Published reports have described the elastase-induced aneurysm model in rabbits as easy and reproducible and possessing geometric, pathologic, and hemodynamic features that are similar to those of human cerebral aneurysms.1 We used a simple surgical technique to produce the elastase-induced aneurysm model in rabbits2 and used it to explore the efficacy of new endovascular devices. Recently, we found that 3 rabbits unexpectedly developed a thoracic aortic aneurysms (TAA), which was located in the posterior part of thoracic aorta, in 40 elastase-induced rabbit aneurysm models (Fig 1).
In contrast to traditional techniques, we used a temporary arcuated aneurysm clip rather than an occlusion balloon to achieve flow arrest in the right common carotid artery (RCCA). When we checked the primary records of the elastase-induction procedure in the 3 cases, we found that the stump of the RCCA had collapsed in the first few minutes after complete filling with elastase had been achieved. We deduced that when the origin of the RCCA was separated from the surrounding tissue in the initial procedure, ≥1 arterial branch originating from the proximal RCCA that was barely visible to the naked eye had split, allowing elastase to leak into the tissue surrounding the thoracic aorta during incubation, ultimately resulting in TAA formation. Thiex et al3 recommended avoiding elastase leaking into the branch originating from the proximal RCCA because of the danger of lethal hemorrhage of the trachea.3 We are unable to explain how the leaked elastase came into contact with the thoracic aorta and thereby induced TAA, because the TAAs we have reported here were in the pericardial cavity. It is possible that elastase permeated into the pericardial cavity and concentrated around the posterior part of thoracic aortic artery during the surgical procedure.

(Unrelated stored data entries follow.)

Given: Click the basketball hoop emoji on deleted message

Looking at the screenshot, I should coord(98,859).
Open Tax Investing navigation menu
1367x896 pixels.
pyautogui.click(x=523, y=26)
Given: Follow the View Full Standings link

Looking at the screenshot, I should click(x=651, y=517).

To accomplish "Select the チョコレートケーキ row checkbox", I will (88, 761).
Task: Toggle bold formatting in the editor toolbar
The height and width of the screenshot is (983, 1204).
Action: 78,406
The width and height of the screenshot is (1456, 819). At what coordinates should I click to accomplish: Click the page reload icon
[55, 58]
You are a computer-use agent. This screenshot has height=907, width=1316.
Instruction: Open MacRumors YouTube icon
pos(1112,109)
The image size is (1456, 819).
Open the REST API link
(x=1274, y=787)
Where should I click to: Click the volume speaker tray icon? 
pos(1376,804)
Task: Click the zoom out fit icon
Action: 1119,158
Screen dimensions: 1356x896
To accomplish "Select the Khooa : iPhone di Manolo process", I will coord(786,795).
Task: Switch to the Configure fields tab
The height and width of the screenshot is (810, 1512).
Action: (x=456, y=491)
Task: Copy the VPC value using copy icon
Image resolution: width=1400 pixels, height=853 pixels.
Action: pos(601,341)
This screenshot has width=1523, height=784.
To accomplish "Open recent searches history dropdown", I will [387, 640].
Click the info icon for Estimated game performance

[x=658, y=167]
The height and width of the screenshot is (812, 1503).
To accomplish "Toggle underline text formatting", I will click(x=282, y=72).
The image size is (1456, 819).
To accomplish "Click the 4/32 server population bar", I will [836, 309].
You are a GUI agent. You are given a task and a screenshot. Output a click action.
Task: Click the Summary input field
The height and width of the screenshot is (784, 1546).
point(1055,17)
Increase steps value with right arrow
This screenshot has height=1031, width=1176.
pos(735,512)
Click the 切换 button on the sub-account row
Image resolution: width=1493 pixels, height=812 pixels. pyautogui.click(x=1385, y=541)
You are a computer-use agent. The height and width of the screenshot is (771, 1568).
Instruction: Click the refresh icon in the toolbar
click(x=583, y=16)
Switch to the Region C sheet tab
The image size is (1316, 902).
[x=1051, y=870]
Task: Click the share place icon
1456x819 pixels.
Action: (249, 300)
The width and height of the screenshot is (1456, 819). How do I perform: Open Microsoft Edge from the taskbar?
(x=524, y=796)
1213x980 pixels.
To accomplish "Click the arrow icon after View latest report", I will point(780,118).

The TAAs we found here in rabbits reproduced key features of human TAAs in regard to site-specific phenotypes and pathology. The external surroundings of aneurysms in the pericardial cavity resembled those of the intracranial subarachnoid cavity, and the location is similar to that of human ophthalmic segment aneurysms.
This case report comes from an animal experimental study, which was supported by the China Postdoctoral Science Foundation (grant 20100481521). All procedures of the animal experimental study in this article were approved by the Institutional Animal Care and Use Committee at our hospital.